The boy frowned. ‘As long as I can, within reason. That will mean getting a job. What prospect of that, would you say?’

‘Not too bad. There’s none of the unemployment there was after the Great War, so you wouldn’t be taking a job an ex-serviceman might have had.’

‘I hadn’t thought of that,’ Ed admitted. ‘I suppose people would resent me if I did that.’

‘They would, but with full employment there’s no problem. What sort of job were you thinking about?’

‘Anything – labourer, farmworker, barman, commercial traveller. I can turn my hand to most things.’

‘It sounds as if you won’t have much difficulty in getting fixed up with something. Won’t your mother miss you?’

‘She wanted me to come. It would be pointless to come for just a few weeks. And she’s got the other two … Wouldn’t mind
betting you see them before too long.’

He was watching my reaction.

‘I can cope if it’s the English summer. Brothers? Sisters?’

‘One of each.’

‘And what does your father do?’

‘He’s a lecturer at the local teachers’ college. He’ll miss me more than Mum will.’

‘Oh. Why’s that?’

Ed shifted uneasily in his chair, as if any kind of personal analysis or dissection was foreign to him.

‘Dad’s not a happy man. Not too good at his job, not too happy with Mum – it’s like he gets nowhere. People don’t dislike him, they just … don’t think much of him. Take him for granted, switch off when he speaks. It’s not a real happy home.’

‘I know all about homes like that.’

‘Do you? Anyway, he sort of fixes his hopes on me. Carol’s Mum’s favourite and I’m his.’

‘At least you have some kind of relationship. What are his hopes for you?’

‘Oh, maybe champion athlete – runner, footballer.’

‘Are you that good?’

‘No. To be perfectly honest, I’m not. I’m not
built for a footballer. Football to us is what you call Rugby – Rugby League.’

‘I’ve dimly heard of it.’

‘And I’m not quite fast enough to be a champion runner. I suppose the asthma doesn’t help.’

‘Athletes have pretty short careers. It’s not a job for life.’ Ed looked worldly wise.

‘In Australia, sport opens doors. Dad would settle for my being a really successful businessman or a top civil servant. Or even going into politics.’

‘Politics is pretty dirty in Australia, isn’t it?’

‘One degree up from the sewage farm.’

I smiled.

‘We had your man Menzies over here in the war. Seemed to think he ought to be asked to take over the country. We settled for Churchill instead. What about your mother? What does she want for you?’

The boy smiled.

‘Oh, anything that would make me famous, paying good money, anything involving a lovely home, beautiful wife, healthy kids. Do you know what she had me christened?’

‘Edmund?’ I said cunningly.

‘Edmund Fearing Clements. She sets great
store by the connection with the Old Country. I get it from her, calling England that. And she also calls it “home”, though she’s never been here.’

‘Hasn’t she? Why not?’

‘Married too early, I suppose. There’s a sense of – I suppose you’d call it frustration in our house.’

At least he was opening up. I was pleased.

‘So we’re related through your mother, are we?’
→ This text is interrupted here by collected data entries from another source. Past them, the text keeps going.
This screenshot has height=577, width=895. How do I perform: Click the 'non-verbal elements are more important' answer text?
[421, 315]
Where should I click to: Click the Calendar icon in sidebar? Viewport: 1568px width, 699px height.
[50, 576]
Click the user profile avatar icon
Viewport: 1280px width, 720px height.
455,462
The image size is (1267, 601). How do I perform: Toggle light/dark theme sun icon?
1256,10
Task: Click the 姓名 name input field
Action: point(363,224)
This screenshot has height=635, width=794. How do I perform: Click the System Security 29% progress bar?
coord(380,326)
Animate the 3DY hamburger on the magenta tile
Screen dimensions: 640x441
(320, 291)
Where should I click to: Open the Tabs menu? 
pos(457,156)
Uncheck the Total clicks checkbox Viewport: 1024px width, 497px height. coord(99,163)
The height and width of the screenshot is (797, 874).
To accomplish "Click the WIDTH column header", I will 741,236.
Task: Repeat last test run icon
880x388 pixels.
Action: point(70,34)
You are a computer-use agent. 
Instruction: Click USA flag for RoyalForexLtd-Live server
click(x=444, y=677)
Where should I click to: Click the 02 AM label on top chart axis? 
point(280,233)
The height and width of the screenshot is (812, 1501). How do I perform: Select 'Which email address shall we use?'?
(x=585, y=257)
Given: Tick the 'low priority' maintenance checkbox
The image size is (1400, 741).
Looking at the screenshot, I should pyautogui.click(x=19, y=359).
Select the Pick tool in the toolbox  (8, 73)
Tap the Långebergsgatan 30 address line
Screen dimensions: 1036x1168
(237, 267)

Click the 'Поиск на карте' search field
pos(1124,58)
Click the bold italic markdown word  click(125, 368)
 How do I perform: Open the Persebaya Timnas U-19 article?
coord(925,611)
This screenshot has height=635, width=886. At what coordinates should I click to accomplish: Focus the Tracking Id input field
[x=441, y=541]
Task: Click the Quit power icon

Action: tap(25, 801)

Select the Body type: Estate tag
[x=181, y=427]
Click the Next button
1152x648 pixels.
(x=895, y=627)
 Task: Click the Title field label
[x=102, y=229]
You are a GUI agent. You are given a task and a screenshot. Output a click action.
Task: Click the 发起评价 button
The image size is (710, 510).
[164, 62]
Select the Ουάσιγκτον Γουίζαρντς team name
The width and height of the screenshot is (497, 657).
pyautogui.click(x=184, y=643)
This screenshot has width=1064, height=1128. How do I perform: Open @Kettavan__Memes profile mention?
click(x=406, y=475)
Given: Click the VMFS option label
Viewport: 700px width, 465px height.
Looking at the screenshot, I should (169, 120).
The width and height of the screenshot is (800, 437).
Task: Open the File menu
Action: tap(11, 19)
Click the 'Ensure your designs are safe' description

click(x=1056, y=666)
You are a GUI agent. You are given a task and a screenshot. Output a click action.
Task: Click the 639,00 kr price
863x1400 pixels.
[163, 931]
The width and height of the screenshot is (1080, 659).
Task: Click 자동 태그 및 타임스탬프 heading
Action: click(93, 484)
‘That’s right. Dad’s family have been Aussies for as long as you like, but Mum’s always been very conscious that her father was born over here.’

‘That would be my aunt Clare’s son, I suppose. We were never close. I think his name was Leopold.’

‘Search me. He died when I was about five. It’s Mum who has this thing about family. I think you’re what you are, not what your ancestors way back were.’

Admirable sentiments. But they didn’t explain why, a week after docking at Southampton, he turned up on my doorstep, having done a preliminary reconnaissance of Blakemere.

The great joy of my early womanhood was not love, not ‘sex’, but learning my trade of banker.

You will say this was unnatural, you may even say it was contrary to what you know of my early life, so cynical had I always been of the Fearing Family and its self-worship as one of the world’s great banking firms. You may feel that I sold my soul for a mess of financial pottage. I see it quite differently. I was learning to take my place as one of the country’s leading bankers, and I was the first woman who would occupy such a position. I am still the only woman who has done so, and I look like remaining the only one for quite a time. I was also one of the few
women in the country in any position of great power and responsibility. Even now I am proud of that fact. To the younger me, bright and determined, it was heady stuff.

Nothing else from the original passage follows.